- Born: July 10, 1973 (age 52) Harare, Zimbabwe
- Education: University of Zimbabwe (BA), University of Essex (MA), University of Westminster (PhD), University of Minnesota (Humphrey Fellow)
- Occupations: Academic, journalist, human rights advocate
- Employer(s): University of Zimbabwe, Zimbabwe Democracy Institute
- Known for: Media freedom advocacy, political analysis
- Notable work: The History and Political Transition of Zimbabwe

= Pedzisai Ruhanya =

Zimbabwean academic and media scholar (born 1985)

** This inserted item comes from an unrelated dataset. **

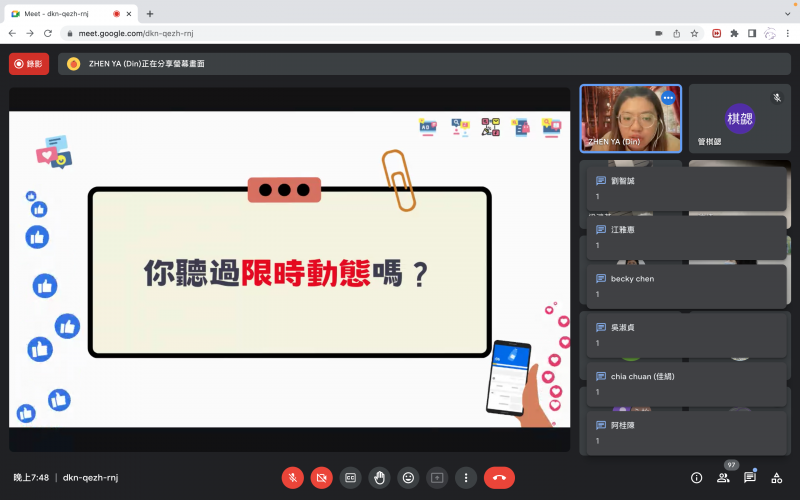
Task: Open the three-dot more options menu in call bar
Action: click(465, 478)
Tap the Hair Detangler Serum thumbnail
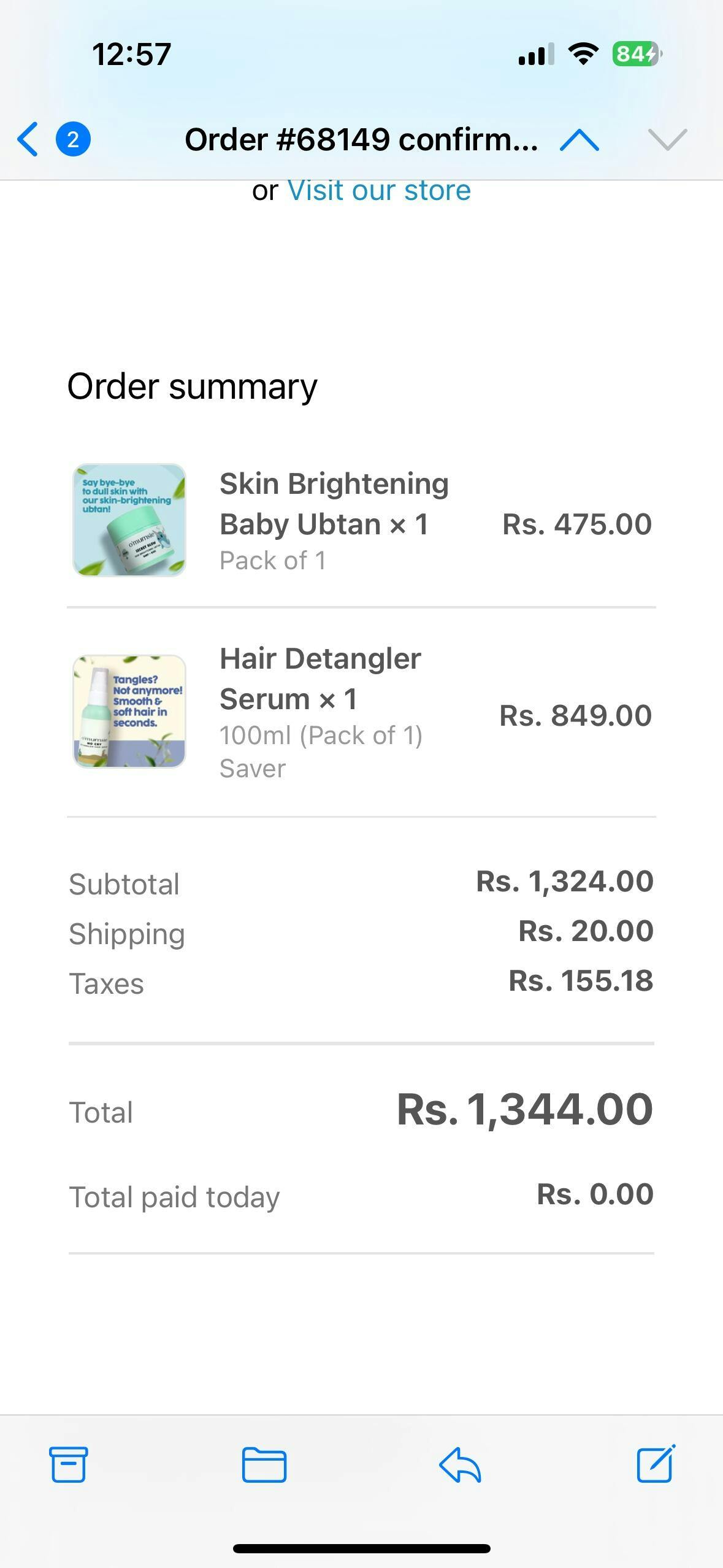Image resolution: width=723 pixels, height=1568 pixels. point(129,711)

Pedzisai Ruhanya (born July 10, 1973) is a former News Editor for Zimbabwean independent newspaper Daily News. He is a former president of the Harare Polytechnic Students Representative Council serving with people including Secretary General Lance Guma, Vice President Alec Magama, Information and Publicity Secretary Sibanengi Dube. Ruhanya is the Programmes Manager for the Crisis in Zimbabwe Coalition.

== Education ==
Pedzisai Ruhanya holds multiple academic qualifications from institutions in Zimbabwe, the United Kingdom, and the United States. He earned a Bachelor of Laws (LLB) and a Bachelor of Science in Sociology from the University of Zimbabwe. He later obtained a Master of Arts in Human Rights from the University of Essex in the United Kingdom. Ruhanya also completed a Ph.D. in Media and Democracy at the University of Westminster.

In addition to his academic degrees, Ruhanya was awarded a Hubert H. Humphrey Fellowship in 2010, during which he studied international human rights law and the law of armed conflict at the University of Minnesota.